…Сволочь, которая в протоколе обозначена словом «вопрос» (и еще словом «следствие»: «следствие требует»!), не умеет правильно расставлять запятые и пишет на русском с ошибками, но зато в его словаре есть «литературное» слово «изобличать»…
…Можно подумать, было бы лучше, если б это «следствие» не было малограмотным. Так я по крайней мере могу тешить себя иллюзией: вот ЯЗЫК СОПРОТИВЛЯЕТСЯ…
«Изобличение» дедушки вываливается из протокола между страницами 133 и 134, как дохлая гадюка.
На странице 133 дедушка говорит, что ни в какой нелегальной организации не состоял. А начиная со страницы 134, уже подробно, детально, с указанием разных имен родственников и знакомых, рассказывает про «ешеботников»…
Дедушку не расстреляли. Видимо, не успели. В 1939-м арестовали и расстреляли Ежова, бывшего народного комиссара внутренних дел: это он руководил процессами 1937-го. (Вместо Ежова руководителем органов госбезопасности назначили Берию, который руководил новыми процессами. Его через несколько лет тоже расстреляли… Что-то внутри меня мешает этому радоваться…)
А дедушку амнистировали.
«Выпустили – и извинились»…
…Перед уходом на фронт дедушка будто бы попросил бабушку: «Когда дети подрастут, ты расскажи им, что не все шкафы платяные…»
«Шкаф», объяснял мне папа, – это устройство для пыток. Там заключенного сдавливали. И сокамерники делились друг с другом «опытом»: когда надо закричать, чтобы тебя не раздавили насмерть, но чтобы крик звучал правдоподобно…
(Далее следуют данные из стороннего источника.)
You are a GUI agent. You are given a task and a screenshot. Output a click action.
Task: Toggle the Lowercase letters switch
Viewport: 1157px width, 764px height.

А дядя мне говорил, что в «шкафу» нечем было дышать. Что дедушка лежал на полу и ловил воздух из щели под дверью…
Мне не хватило воли к познанию, чтобы вдаваться в подробности…
…Но, может быть, дедушка упоминал «шкафы» совсем в другое время. Просто в памяти папы эти события слиплись: в 1941-м папе было всего семь лет. Потому что папа уверял меня, что о «шкафах» родители говорили друг с другом на идише. Папа позволял себе усмехнуться: родители говорили при нем на идише – думали, он ничего не понимает. А он все понимал!..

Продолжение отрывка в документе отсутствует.